CANBERRA, AUSTRALIA -- Australian Prime Minister Scott Morrison denied that he lied to French President Emmanuel Macron while secretly negotiating a submarine deal with the United States and Britain, an accusation that has escalated a rift over Australia's surprise cancelation of a French deal.

Deputy Prime Minister Barnaby Joyce suggested France was overreacting, saying, “we didn't deface the Eiffel Tower.”

Australia in September dropped the 5-year-old, 90 billion Australian dollar (US$66 billion) contract with majority French state-owned Naval Group to build 12 conventional diesel-electric submarines. Instead, Australia formed an alliance with Britain and the U.S. to acquire a fleet of eight nuclear-powered submarines built with U.S. technology.

Macron told Australian reporters late Sunday in Rome, where both he and Morrison attended the Group of 20 nations summit, that the new alliance was “very bad news for the credibility of Australia and very bad news for the trust that great partners can have with Australia.”

Answering a reporter's question about whether he thinks Morrison lied to him, Macron replied, “I don't think, I know” he lied.

Morrison said he did not lie to Macron, while senior Australian government ministers criticized the French leader for escalating the dispute through the personal slight.

“We didn't steal an island, we didn't deface the Eiffel Tower, it was a contract,” Joyce said in the New South Wales town of Moree on Monday.

“Contracts have terms and conditions, and one of those terms and conditions and propositions is that you might get out of the contract. We got out of that contract,” Joyce added.

Joyce's office could not say whether “steal an island” was a reference to the English Channel's tiny Sark Island, which unemployed French nuclear physicist Andre Gardes attempted to overthrow with an assault rifle in 1990.

The bizarre event inspired the 2013 movie, “The Man Who Tried to Steal an Island.”

Cabinet Minister David Littleproud described Macron's criticism of Morrison as “unreasonable.”

Morrison could not reveal that the United States had offered Australia nuclear-propulsion technology when the two leaders dined together in June for national security reasons, Littleproud said.

“I was very clear that the conventional submarines were not going to be able to meet our strategic interests,” Morrison said.

Macron refused to take Morrison's phone calls after the submarine furor broke until hours before the Australian leader was to fly to Rome last week.
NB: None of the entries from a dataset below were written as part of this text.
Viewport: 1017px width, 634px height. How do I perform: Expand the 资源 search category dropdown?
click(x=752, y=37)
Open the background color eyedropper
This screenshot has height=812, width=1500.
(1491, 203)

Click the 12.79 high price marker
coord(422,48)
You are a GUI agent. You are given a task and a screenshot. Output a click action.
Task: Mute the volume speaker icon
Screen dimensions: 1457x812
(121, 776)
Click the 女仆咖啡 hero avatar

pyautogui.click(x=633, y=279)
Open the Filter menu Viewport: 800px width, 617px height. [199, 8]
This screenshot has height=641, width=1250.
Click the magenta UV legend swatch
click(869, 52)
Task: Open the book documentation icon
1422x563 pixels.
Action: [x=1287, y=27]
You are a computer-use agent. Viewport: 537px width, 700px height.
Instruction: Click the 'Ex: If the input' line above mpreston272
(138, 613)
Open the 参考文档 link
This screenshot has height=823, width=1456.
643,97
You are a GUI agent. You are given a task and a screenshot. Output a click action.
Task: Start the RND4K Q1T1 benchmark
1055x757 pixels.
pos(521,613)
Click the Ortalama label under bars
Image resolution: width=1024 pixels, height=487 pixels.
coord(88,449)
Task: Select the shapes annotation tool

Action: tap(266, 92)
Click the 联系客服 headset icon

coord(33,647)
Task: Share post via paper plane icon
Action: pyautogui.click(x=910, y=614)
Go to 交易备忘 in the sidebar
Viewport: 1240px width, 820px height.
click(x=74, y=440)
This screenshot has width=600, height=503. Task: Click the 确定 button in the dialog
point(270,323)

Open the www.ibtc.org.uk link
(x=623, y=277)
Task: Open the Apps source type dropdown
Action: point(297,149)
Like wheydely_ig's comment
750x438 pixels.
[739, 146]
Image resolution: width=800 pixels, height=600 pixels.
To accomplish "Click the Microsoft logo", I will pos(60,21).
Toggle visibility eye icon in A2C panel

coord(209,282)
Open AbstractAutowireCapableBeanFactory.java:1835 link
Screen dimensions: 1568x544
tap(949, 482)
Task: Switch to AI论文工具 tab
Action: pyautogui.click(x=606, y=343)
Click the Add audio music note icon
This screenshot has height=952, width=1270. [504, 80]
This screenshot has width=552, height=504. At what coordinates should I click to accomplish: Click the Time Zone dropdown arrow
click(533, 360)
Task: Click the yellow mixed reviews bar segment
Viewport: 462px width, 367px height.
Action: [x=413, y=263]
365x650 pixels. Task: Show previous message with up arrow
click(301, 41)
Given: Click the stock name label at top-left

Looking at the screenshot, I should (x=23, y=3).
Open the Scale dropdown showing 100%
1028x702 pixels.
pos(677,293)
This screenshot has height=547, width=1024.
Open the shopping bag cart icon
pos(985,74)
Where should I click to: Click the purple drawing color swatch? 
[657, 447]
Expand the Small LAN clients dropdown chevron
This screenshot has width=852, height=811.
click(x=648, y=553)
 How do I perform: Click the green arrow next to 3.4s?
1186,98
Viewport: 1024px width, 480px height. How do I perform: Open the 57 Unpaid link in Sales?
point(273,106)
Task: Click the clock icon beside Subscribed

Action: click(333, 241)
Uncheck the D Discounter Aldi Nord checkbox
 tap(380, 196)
The pair did not hold a bilateral meeting in Rome, but Morrison said they had “spoken several times” and would likely do so more in the coming days. Both leaders will attend the UN climate summit in Glasgow, Scotland, this week.

U.S. President Joe Biden told Macron last week that the U.S. had been “clumsy” in its handling of the Australian submarine alliance. Biden said he thought Macron had been informed long before the deal was announced.

Opposition leader Anthony Albanese, who is aiming to become prime minister after elections due by May, said Morrison's credibility had been tarnished over the submarines controversy.

“It's important that Australians have a leader on the world stage who is trusted on that stage, whose word can be counted,” Albanese said. “But what we see is that being drawn into question very directly by the president of France and also the president of the United States.”

Asked by a reporter if Australia could have “handled it better,” Joyce replied, “With hindsight.” He then drew an analogy to the Melbourne Cup, Australia's best-known horse race, which will be run on Tuesday.

“If only I could put a bet on last year's one, geez, I'd make some money,” Joyce said.

Correction:

This story corrects that the deputy prime minister spoke at Moree, not Canberra.